Foto: Sanna-Local Bijan Arbab im Pianner Schwall bei 10 Kubik. Tirols Paddler wünschen sich, dass solch niedrige Wasserstände auch in Zukunft auf die kalte Jahreszeit beschränkt bleiben und die Sanna zur Schmelze mit ganzer Kraft dem Inn entgegenrauscht.

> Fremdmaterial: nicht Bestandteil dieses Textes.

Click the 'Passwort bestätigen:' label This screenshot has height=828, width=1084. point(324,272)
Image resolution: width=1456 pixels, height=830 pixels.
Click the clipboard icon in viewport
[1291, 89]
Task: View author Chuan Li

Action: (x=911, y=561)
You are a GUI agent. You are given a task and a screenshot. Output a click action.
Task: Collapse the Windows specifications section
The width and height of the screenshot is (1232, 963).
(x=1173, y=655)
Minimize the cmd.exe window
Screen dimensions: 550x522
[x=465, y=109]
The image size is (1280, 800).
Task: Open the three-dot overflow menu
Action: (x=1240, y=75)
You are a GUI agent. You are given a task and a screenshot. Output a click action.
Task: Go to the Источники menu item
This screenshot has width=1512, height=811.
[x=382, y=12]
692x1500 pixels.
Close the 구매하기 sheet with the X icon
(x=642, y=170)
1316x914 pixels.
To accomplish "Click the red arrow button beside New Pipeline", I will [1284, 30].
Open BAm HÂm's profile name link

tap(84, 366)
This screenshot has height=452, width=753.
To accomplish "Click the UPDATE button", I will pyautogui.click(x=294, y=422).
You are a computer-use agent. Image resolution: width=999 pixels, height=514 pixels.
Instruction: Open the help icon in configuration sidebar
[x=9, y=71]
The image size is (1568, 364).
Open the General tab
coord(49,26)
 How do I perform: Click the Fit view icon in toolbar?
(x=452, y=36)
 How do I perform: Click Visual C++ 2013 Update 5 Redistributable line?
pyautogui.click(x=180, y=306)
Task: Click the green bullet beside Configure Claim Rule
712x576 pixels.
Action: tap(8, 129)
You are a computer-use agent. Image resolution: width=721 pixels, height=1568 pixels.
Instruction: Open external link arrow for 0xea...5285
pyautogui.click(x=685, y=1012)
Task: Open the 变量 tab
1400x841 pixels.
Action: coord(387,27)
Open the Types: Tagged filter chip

Ich weiß, manches klingt nach traurigem Geschwätz von vorgestern. Das Schiefe Eck vom Hochwasser radiert, der Campingplatz am Ausstieg ein Opfer steigender Immobilienpreise, und Playboater gibt's heute nur noch in Plattling oder am Eiskanal.Und doch bin ich überzeugt, dass es sich lohnt für diesen Fluss einzustehen. Die Wirtschaftlichkeit des Kraftwerks steht schon heute in Frage. Wie wird der Strommarkt in zehn Jahren aussehen? Ist das Wasser einmal im Rohr, bleibt der Fluss für lange Zeit trocken, oder eben feucht, wie man bei 2,7 Kubik Mindestablass sagen sollte. Ich jedenfalls möchte der nachfolgenden Paddlergeneration noch zeigen können, wo ich »groß geworden« bin.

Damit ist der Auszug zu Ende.